Teste: Ford Fiesta Sedan 1.6 Class

No último Salão do Automóvel, em 2008, o carro compacto mais bonito estava no estande da Ford: o estudo Verve, que havia antecipado as linhas do Fiesta que foi lançado na Europa ainda naquele ano. É um carro extremamente elogiado, tanto pela beleza e ousadia das linhas externas e internas quanto pelo padrão de acabamento e dirigibilidade que o europeu já conhece da linhagem Fiesta.

No Brasil o Fiesta nunca alcançou o status do velho continente. Se lá vende muito bem e disputa a liderança do segmento com o Polo, enquanto Grande Punto e Corsa assistem com uma certa distância, aqui o Fiesta ocupa um lugar discreto, tanto nas vendas quanto na propaganda da própria Ford.

Uma grande injustiça. Faltou, à estratégia da Ford, impacto inicial. O primeiro Fiesta que apareceu oficialmente por estas bandas era um quadradinho, importado da Espanha. Vendeu menos que guarda-chuva em dia de sol. Esse Fiesta foi remodelado na Europa e ganhou o apelido brasileiro de “chorão” ou “tristonho”, devido aos faróis ovais. É desta época um dos melhores pocket-rockets já vistos aqui, o Fiesta CLX 1.4 16v Zetec, com motor importado da Hungria e endiabrados 89,5 cv. A picape Courier, oferecida a partir desta geração, também usou o propulsor por algum tempo.

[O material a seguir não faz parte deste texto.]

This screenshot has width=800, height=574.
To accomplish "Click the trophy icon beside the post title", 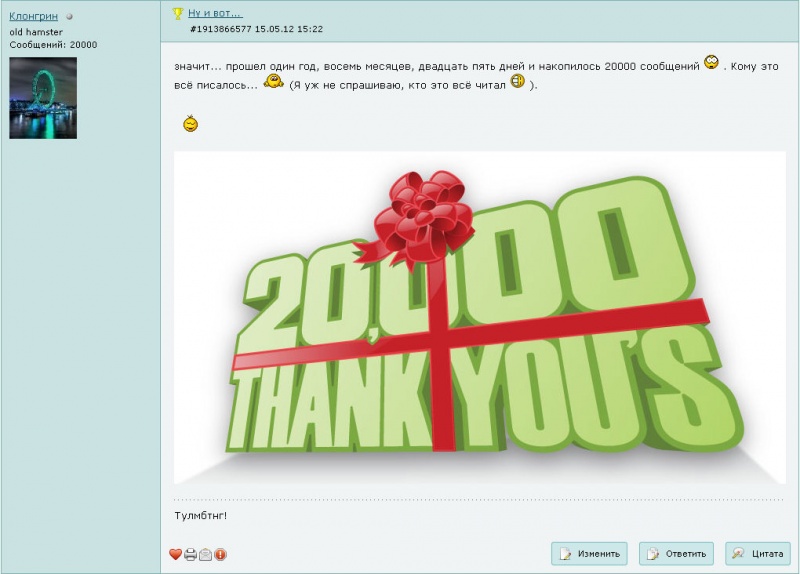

No final da década de 90 o Fiesta foi novamente remodelado na Europa e aqui, ganhando a frente chamada de “gatinho”. Ainda mais importante, os motores foram trocados: saíram os apáticos e barulhentos Endura 1.0 e 1.3, e chegaram os valentes Zetec 1.0 e 1.6, este último um transformador de pacatos Fiestas e Kas em devoradores de asfalto.

Abrindo um parênteses, a própria estratégia da Ford para o Ka prejudicou o Fiesta. Em determinado momento, o Ka era o carro de entrada. Depois, o Fiesta. Nenhum dos dois firmou-se como tal; Ka é carro de nicho, e o Fiesta que deveria encarar Gol, Palio e concorrência.

No início dos anos 00, o Fiesta gatinho 1.0 Zetec competia de igual para igual com concorrentes de renome, como o Palio Fire (mais econômico), Gol G3 (melhor acabamento e mais caro), sendo mais agradável de dirigir que ambos. E vendendo muito menos.

Em 2002 a Ford fez um upgrade completo no carro e trouxe uma geração assemelhada à europeia, porém com conteúdo simplificado. Diz a lenda que tanto Fiesta quanto Fox apostaram numa pesquisa de mercado que havia identificado um nicho interessado em carros altos e simples por dentro. Eu nunca vi um consumidor se interessar por algo pior, mas vá lá.

Muito bonito, o novo Fiesta não estava à altura do antigo no interior: plásticos duros, com rebarbas, tecidos ásperos. Mais pesado, o 1.0 agora amargava um desempenho muito fraco. O compressor, solução interessante, não fez sucesso devido ao alto consumo de combustível e, de novo, ao marketing: enquanto a VW vendia a linha 1.0 16v turbo como verdadeiros esportivos, o 1.0 SC da Ford parecia apenas um milzinho melhorado. O 1.6, entretanto, mantinha as ótimas qualidades dinâmicas da geração anterior.

Em 2007, a Ford alterou a dianteira do carro (para pior, na opinião de muitos) e cuidou com mais carinho do interior, que ganhou tecidos melhores, cores diferentes e um capricho maior na montagem. Vai ficar assim até 2011, quando teremos mais um face-lift de acordo com o modelo indiano, e em 2012 receberemos o verdadeiro Fiesta europeu, lindão, num segmento superior para competir com o Punto. Espero que não venha muito depenado.
Com este cenário, a Ford tomou uma atitude digna: baixou o preço do Fiesta. E um sedã equivalente ao testado, que custaria até R$ 45 mil a valores de mercado, hoje sai por R$ 37 mil. A atração do custo-benefício é muito forte, mas será que o Fiesta ainda tem charme para atrair um comprador?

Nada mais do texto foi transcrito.